除了這些用於系統或模擬創建的工具之外,還有許多其他程式設計環境可用於快速原型設計。許多設計師喜歡使用 JavaScript、Python 和完整的遊戲開發工具如 Unity 來創建快速且不注重美觀(重點不在於藝術)的原型,以測試他們的系統設計。使用這些工具的關鍵在於將它們作為達成目標的手段:你想要測試你的想法,從概念性的循環系統圖轉變為可以快速檢視、測試和改進的工作原型。

Challenges

Two major challenge with any of these tools are how complex or complete you can make an interactive system on one hand and the time it takes to learn and use them on the other.
這些工具的兩大挑戰在於,一方面是你能夠製作多麼複雜或完整的互動系統,另一方面則是學習和使用它們所需的時間。
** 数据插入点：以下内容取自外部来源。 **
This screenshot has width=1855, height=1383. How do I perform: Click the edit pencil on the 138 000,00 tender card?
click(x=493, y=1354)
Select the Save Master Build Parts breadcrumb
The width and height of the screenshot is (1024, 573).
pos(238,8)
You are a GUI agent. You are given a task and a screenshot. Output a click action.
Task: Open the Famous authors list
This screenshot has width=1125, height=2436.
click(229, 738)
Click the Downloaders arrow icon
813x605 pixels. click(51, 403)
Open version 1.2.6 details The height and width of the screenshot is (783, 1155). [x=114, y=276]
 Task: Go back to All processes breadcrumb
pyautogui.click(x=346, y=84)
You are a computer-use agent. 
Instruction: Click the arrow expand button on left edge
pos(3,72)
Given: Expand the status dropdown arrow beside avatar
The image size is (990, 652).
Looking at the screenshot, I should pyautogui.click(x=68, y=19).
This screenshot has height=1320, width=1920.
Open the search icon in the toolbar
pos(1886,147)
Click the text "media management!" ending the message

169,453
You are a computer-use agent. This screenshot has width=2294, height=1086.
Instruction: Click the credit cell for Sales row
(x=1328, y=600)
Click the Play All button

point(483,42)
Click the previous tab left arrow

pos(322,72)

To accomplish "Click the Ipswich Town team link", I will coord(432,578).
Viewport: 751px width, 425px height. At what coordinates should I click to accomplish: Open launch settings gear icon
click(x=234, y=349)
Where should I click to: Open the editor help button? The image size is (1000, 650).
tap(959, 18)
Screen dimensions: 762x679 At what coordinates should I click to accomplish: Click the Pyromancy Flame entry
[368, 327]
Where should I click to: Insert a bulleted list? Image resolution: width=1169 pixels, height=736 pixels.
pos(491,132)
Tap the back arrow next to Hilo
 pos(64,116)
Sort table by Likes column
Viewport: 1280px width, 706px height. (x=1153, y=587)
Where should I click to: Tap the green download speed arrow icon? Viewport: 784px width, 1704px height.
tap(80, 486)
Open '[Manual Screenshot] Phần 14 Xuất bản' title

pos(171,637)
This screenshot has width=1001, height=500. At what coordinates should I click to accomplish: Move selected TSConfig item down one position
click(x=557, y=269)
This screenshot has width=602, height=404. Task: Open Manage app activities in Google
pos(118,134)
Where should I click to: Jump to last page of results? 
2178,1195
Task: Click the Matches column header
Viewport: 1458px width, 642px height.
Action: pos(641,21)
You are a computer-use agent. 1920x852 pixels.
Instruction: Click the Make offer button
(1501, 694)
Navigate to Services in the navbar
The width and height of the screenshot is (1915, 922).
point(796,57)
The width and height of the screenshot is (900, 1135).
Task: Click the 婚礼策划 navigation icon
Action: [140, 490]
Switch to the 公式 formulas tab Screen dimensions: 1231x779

A whiteboard is easy to use, and you can draw any system you like on it. On the other hand, you have to use your own brain as the computer to make it come to life—and humans are notoriously fallible when it comes to maintaining an accurate understanding of a dynamic system’s behavior. Machinations includes more detailed operators, including user input ones, than does Loopy, but while both are relatively easy to learn and use, neither allows the creation of systems containing subsystems (at all in Loopy’s case, and in any modular, usable form with Machinations). NetLogo is more advanced in its capabilities and can be used to create full game systems for simple games, but it has a longer learning curve and is not as rapid in iterative prototyping as the simpler tools.
白板使用起來很簡單,你可以在上面畫出任何你喜歡的系統。然而,你必須用自己的大腦作為電腦來使其栩栩如生,而人類在維持對動態系統行為的準確理解方面是出了名的不可靠。Machinations 包含比 Loopy 更詳細的操作員,包括用戶輸入的操作員,但雖然兩者都相對容易學習和使用,卻都不允許創建包含子系統的系統(在 Loopy 的情況下完全不行,而在 Machinations 中則無法以任何模組化、可用的形式實現)。NetLogo 在功能上更為先進,可以用來創建簡單遊戲的完整遊戲系統,但它的學習曲線較長,並且在迭代原型設計方面不如較簡單的工具快速。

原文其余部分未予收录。